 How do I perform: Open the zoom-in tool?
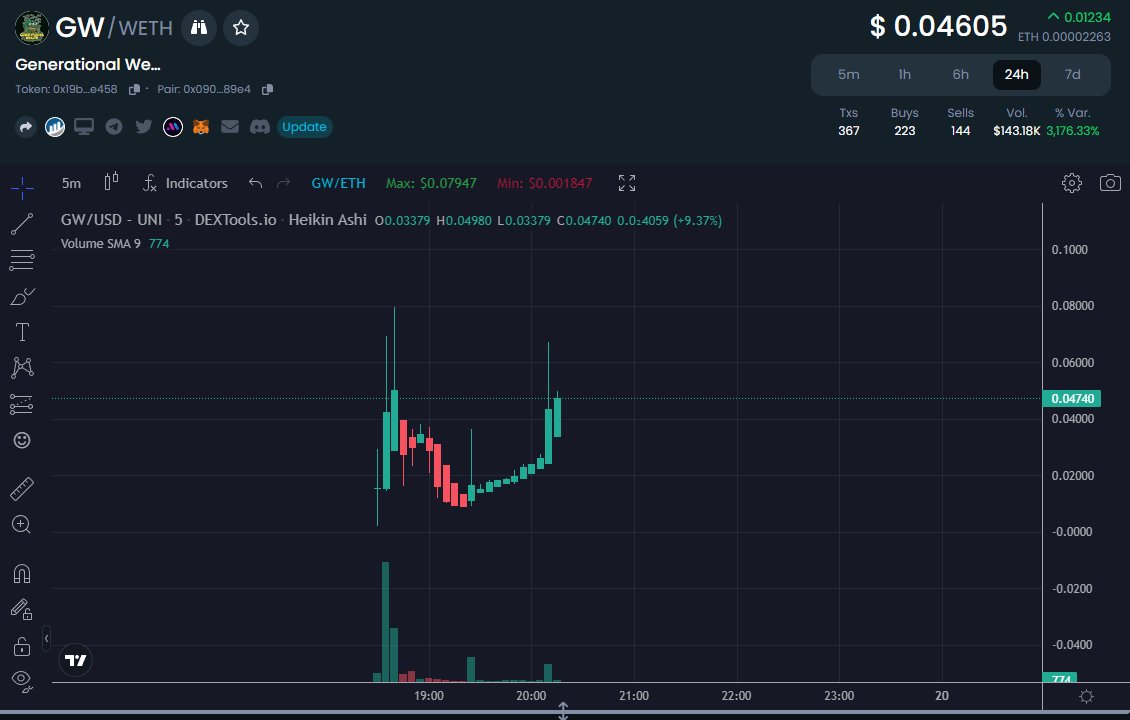click(x=21, y=524)
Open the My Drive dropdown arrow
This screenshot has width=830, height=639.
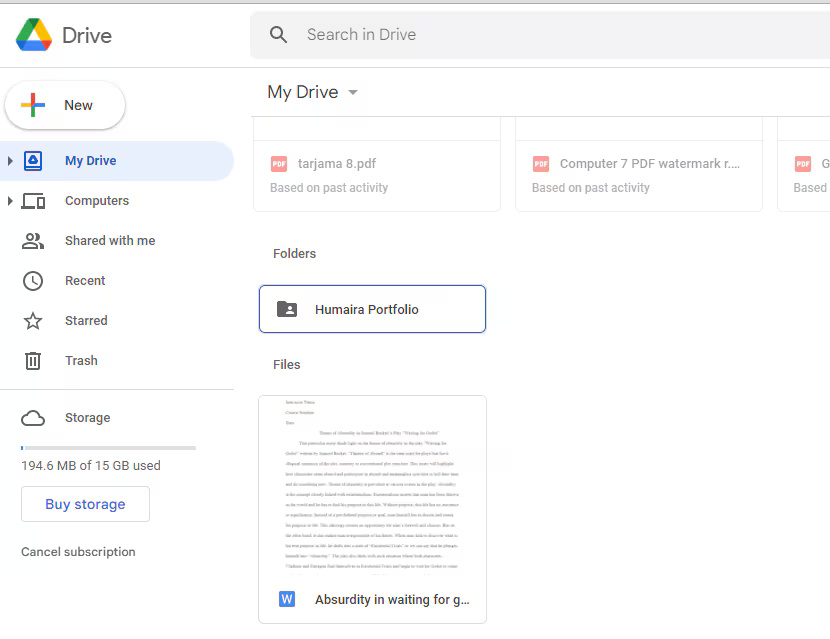click(x=352, y=92)
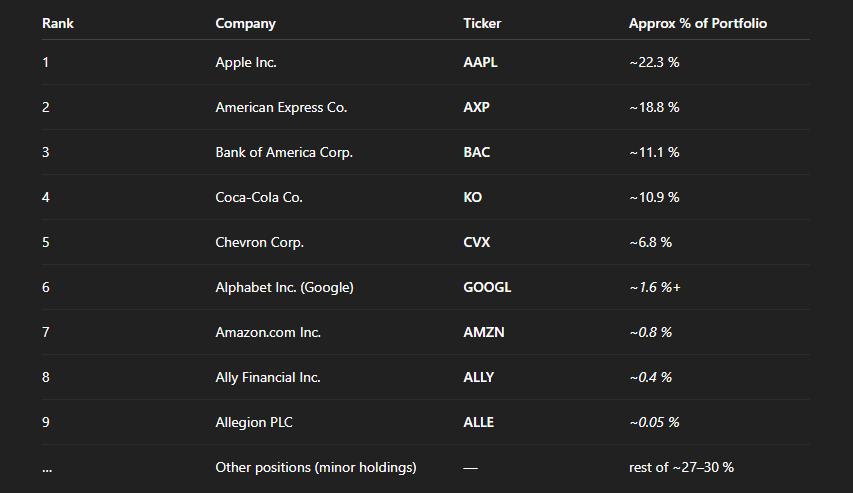The width and height of the screenshot is (853, 493).
Task: Select the Chevron Corp. cell
Action: (x=259, y=242)
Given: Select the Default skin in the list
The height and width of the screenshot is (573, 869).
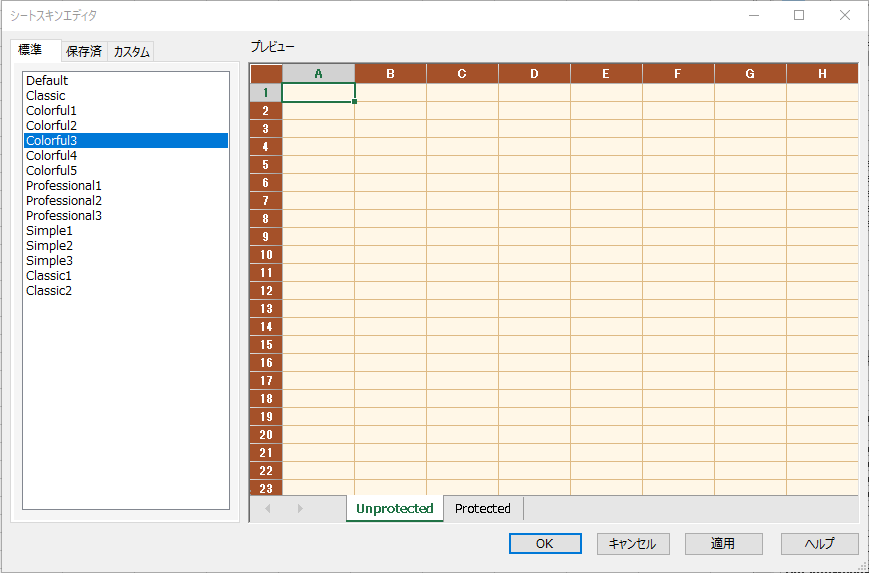Looking at the screenshot, I should point(47,81).
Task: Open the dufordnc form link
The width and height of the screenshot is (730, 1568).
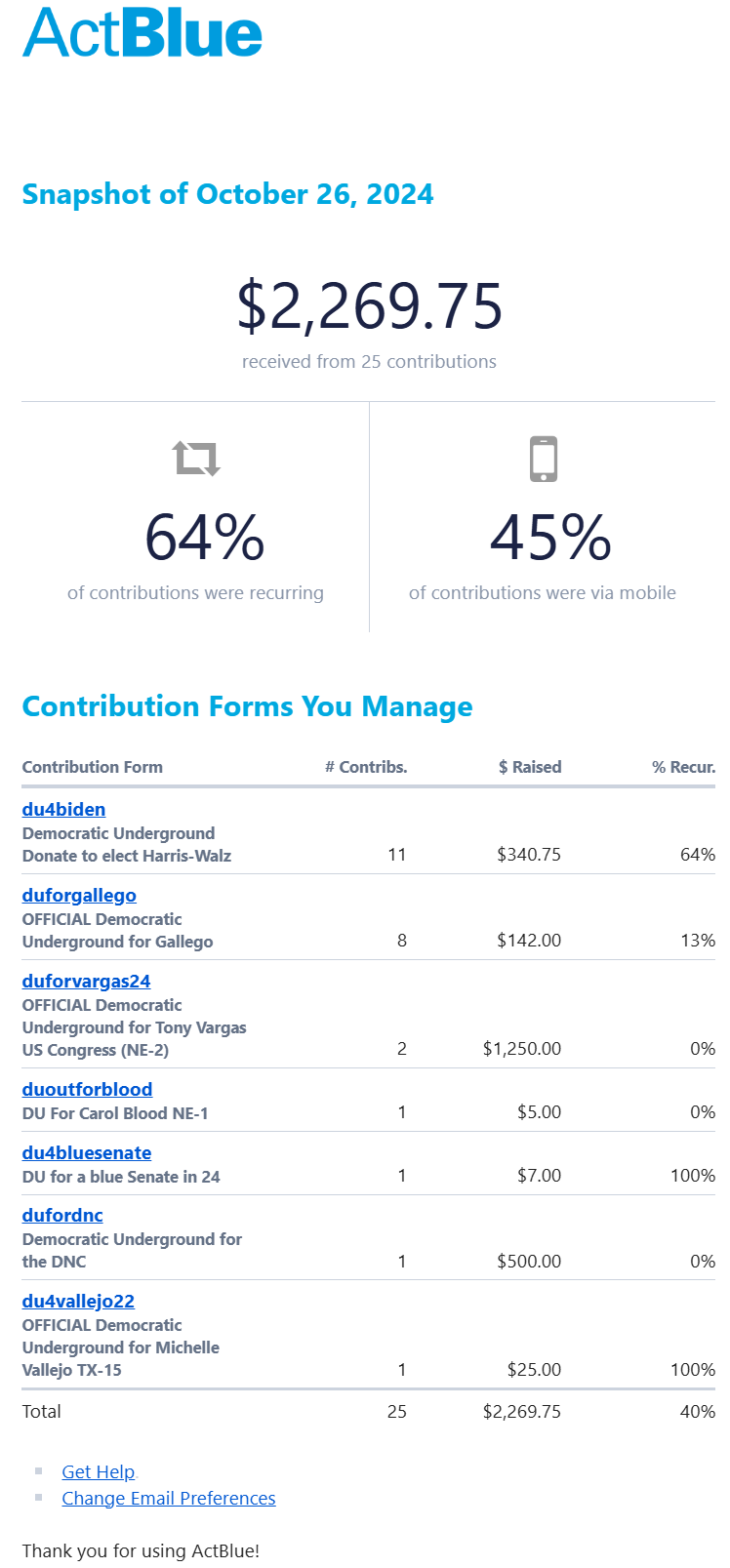Action: [62, 1215]
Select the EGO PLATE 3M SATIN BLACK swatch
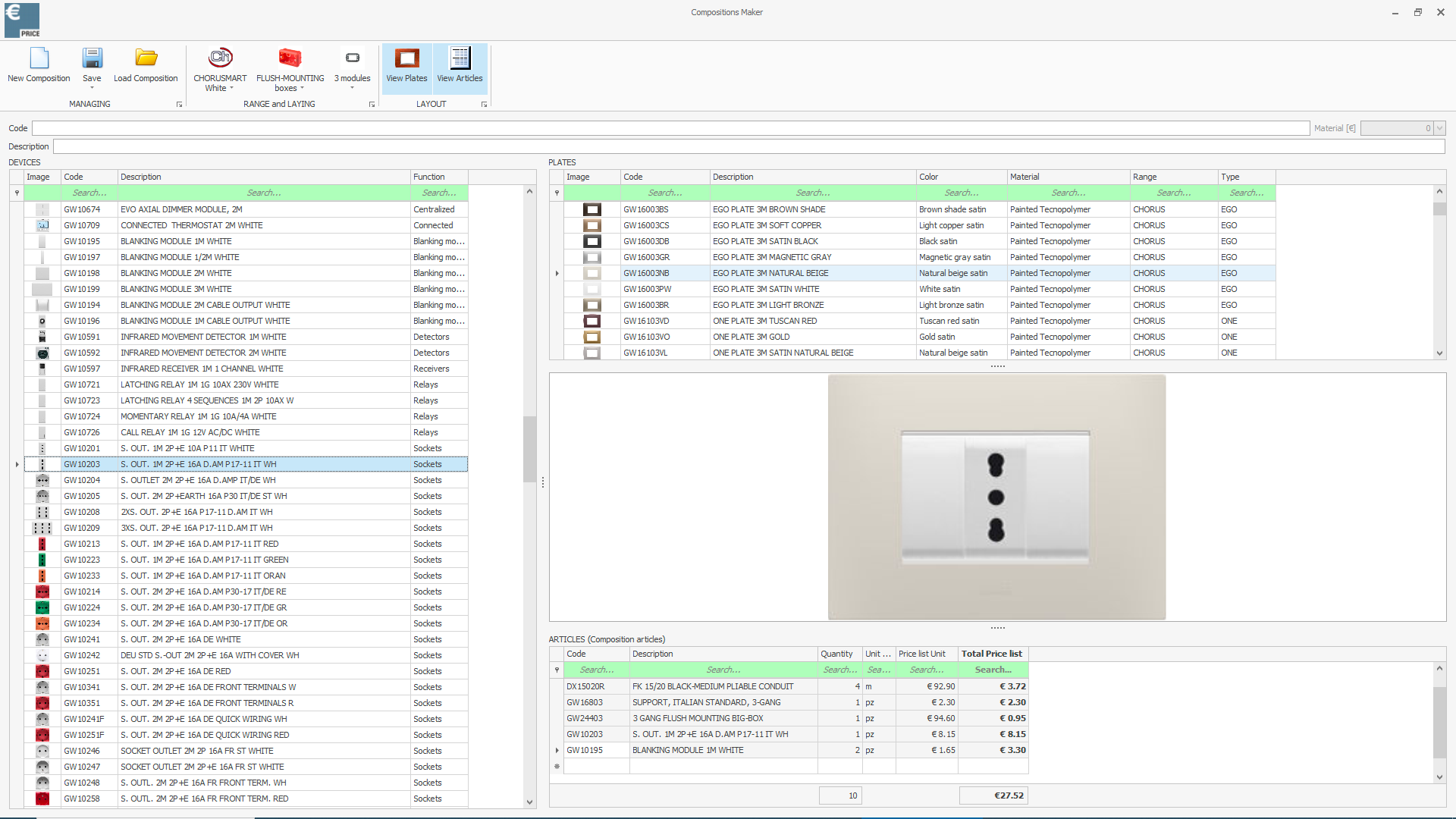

* * *

> [Stated problem] Rewrite all of the records above, swapping "Open" for "Launch" and keeping everything else the same. Leave out the pictures.

> [Solution for this task]
 How do I perform: Launch the zoom-in tool?
click(x=21, y=524)
Launch the My Drive dropdown arrow
This screenshot has width=830, height=639.
click(x=352, y=92)
The width and height of the screenshot is (853, 493).
Task: Select the Chevron Corp. cell
Action: (x=259, y=242)
Given: Select the Default skin in the list
The height and width of the screenshot is (573, 869).
Looking at the screenshot, I should point(47,81).
Task: Launch the dufordnc form link
The width and height of the screenshot is (730, 1568).
Action: [62, 1215]
Select the EGO PLATE 3M SATIN BLACK swatch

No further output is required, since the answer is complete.